## Task description
Give the material again, switching every "Viewport" to "Display area" and leaving everything else unchanged.

## Exercise materials
★ ★ ★ ★

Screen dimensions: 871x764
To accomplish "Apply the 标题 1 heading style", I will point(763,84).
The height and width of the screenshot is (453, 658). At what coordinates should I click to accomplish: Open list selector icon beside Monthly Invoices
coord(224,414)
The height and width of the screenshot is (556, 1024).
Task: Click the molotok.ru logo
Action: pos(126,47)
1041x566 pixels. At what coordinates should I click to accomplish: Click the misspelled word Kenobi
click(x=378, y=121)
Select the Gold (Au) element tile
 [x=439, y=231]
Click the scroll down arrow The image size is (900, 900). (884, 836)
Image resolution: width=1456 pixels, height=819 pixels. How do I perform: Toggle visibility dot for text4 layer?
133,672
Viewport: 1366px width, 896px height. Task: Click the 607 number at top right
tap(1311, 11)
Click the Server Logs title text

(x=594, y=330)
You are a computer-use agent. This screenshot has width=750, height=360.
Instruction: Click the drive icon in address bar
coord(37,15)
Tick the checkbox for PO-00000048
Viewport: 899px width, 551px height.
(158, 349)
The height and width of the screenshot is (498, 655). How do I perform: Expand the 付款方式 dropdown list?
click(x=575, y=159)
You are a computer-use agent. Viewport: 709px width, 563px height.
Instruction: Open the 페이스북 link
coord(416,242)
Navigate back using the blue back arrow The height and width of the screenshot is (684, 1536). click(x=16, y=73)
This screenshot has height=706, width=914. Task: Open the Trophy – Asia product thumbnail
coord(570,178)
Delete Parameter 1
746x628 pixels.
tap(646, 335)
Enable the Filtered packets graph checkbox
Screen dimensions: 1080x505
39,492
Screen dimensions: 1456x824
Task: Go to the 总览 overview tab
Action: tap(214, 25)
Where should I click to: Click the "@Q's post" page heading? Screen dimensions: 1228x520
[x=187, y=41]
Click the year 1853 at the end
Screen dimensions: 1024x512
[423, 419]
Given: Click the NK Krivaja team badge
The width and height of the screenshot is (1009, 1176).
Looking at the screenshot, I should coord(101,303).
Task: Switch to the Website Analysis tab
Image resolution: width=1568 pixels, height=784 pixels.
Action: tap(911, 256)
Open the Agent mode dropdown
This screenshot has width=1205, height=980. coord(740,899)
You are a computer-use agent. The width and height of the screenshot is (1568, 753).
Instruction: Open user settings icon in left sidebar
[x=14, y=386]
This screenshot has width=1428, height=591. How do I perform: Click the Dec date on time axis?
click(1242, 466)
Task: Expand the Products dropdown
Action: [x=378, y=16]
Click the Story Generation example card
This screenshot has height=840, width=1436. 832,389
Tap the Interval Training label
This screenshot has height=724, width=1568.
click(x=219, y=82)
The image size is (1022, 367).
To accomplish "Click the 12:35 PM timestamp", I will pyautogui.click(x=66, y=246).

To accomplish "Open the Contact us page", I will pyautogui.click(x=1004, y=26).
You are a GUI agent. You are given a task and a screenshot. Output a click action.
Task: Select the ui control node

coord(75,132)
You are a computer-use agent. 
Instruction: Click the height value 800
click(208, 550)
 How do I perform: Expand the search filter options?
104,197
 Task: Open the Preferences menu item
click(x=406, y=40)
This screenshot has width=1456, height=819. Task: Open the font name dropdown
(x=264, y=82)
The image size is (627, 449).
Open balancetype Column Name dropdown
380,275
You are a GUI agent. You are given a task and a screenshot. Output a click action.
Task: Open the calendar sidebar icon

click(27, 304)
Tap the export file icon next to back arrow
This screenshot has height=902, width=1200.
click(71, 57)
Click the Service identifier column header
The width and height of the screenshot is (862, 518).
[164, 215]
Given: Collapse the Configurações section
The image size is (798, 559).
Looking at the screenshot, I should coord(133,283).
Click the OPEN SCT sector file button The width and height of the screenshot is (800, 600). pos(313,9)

★ ★ ★ ★

## The solution
Screen dimensions: 871x764
To accomplish "Apply the 标题 1 heading style", I will point(763,84).
The height and width of the screenshot is (453, 658). At what coordinates should I click to accomplish: Open list selector icon beside Monthly Invoices
coord(224,414)
The height and width of the screenshot is (556, 1024).
Task: Click the molotok.ru logo
Action: pos(126,47)
1041x566 pixels. At what coordinates should I click to accomplish: Click the misspelled word Kenobi
click(x=378, y=121)
Select the Gold (Au) element tile
 [x=439, y=231]
Click the scroll down arrow The image size is (900, 900). (884, 836)
Image resolution: width=1456 pixels, height=819 pixels. How do I perform: Toggle visibility dot for text4 layer?
133,672
Display area: 1366px width, 896px height. Task: Click the 607 number at top right
tap(1311, 11)
Click the Server Logs title text

(x=594, y=330)
You are a computer-use agent. This screenshot has width=750, height=360.
Instruction: Click the drive icon in address bar
coord(37,15)
Tick the checkbox for PO-00000048
Display area: 899px width, 551px height.
(158, 349)
The height and width of the screenshot is (498, 655). How do I perform: Expand the 付款方式 dropdown list?
click(x=575, y=159)
You are a computer-use agent. Display area: 709px width, 563px height.
Instruction: Open the 페이스북 link
coord(416,242)
Navigate back using the blue back arrow The height and width of the screenshot is (684, 1536). click(x=16, y=73)
This screenshot has height=706, width=914. Task: Open the Trophy – Asia product thumbnail
coord(570,178)
Delete Parameter 1
746x628 pixels.
tap(646, 335)
Enable the Filtered packets graph checkbox
Screen dimensions: 1080x505
39,492
Screen dimensions: 1456x824
Task: Go to the 总览 overview tab
Action: tap(214, 25)
Where should I click to: Click the "@Q's post" page heading? Screen dimensions: 1228x520
[x=187, y=41]
Click the year 1853 at the end
Screen dimensions: 1024x512
[423, 419]
Given: Click the NK Krivaja team badge
The width and height of the screenshot is (1009, 1176).
Looking at the screenshot, I should coord(101,303).
Task: Switch to the Website Analysis tab
Image resolution: width=1568 pixels, height=784 pixels.
Action: tap(911, 256)
Open the Agent mode dropdown
This screenshot has width=1205, height=980. coord(740,899)
You are a computer-use agent. The width and height of the screenshot is (1568, 753).
Instruction: Open user settings icon in left sidebar
[x=14, y=386]
This screenshot has width=1428, height=591. How do I perform: Click the Dec date on time axis?
click(1242, 466)
Task: Expand the Products dropdown
Action: [x=378, y=16]
Click the Story Generation example card
This screenshot has height=840, width=1436. 832,389
Tap the Interval Training label
This screenshot has height=724, width=1568.
click(x=219, y=82)
The image size is (1022, 367).
To accomplish "Click the 12:35 PM timestamp", I will pyautogui.click(x=66, y=246).

To accomplish "Open the Contact us page", I will pyautogui.click(x=1004, y=26).
You are a GUI agent. You are given a task and a screenshot. Output a click action.
Task: Select the ui control node

coord(75,132)
You are a computer-use agent. 
Instruction: Click the height value 800
click(208, 550)
 How do I perform: Expand the search filter options?
104,197
 Task: Open the Preferences menu item
click(x=406, y=40)
This screenshot has width=1456, height=819. Task: Open the font name dropdown
(x=264, y=82)
The image size is (627, 449).
Open balancetype Column Name dropdown
380,275
You are a GUI agent. You are given a task and a screenshot. Output a click action.
Task: Open the calendar sidebar icon

click(27, 304)
Tap the export file icon next to back arrow
This screenshot has height=902, width=1200.
click(71, 57)
Click the Service identifier column header
The width and height of the screenshot is (862, 518).
[164, 215]
Given: Collapse the Configurações section
The image size is (798, 559).
Looking at the screenshot, I should coord(133,283).
Click the OPEN SCT sector file button The width and height of the screenshot is (800, 600). pos(313,9)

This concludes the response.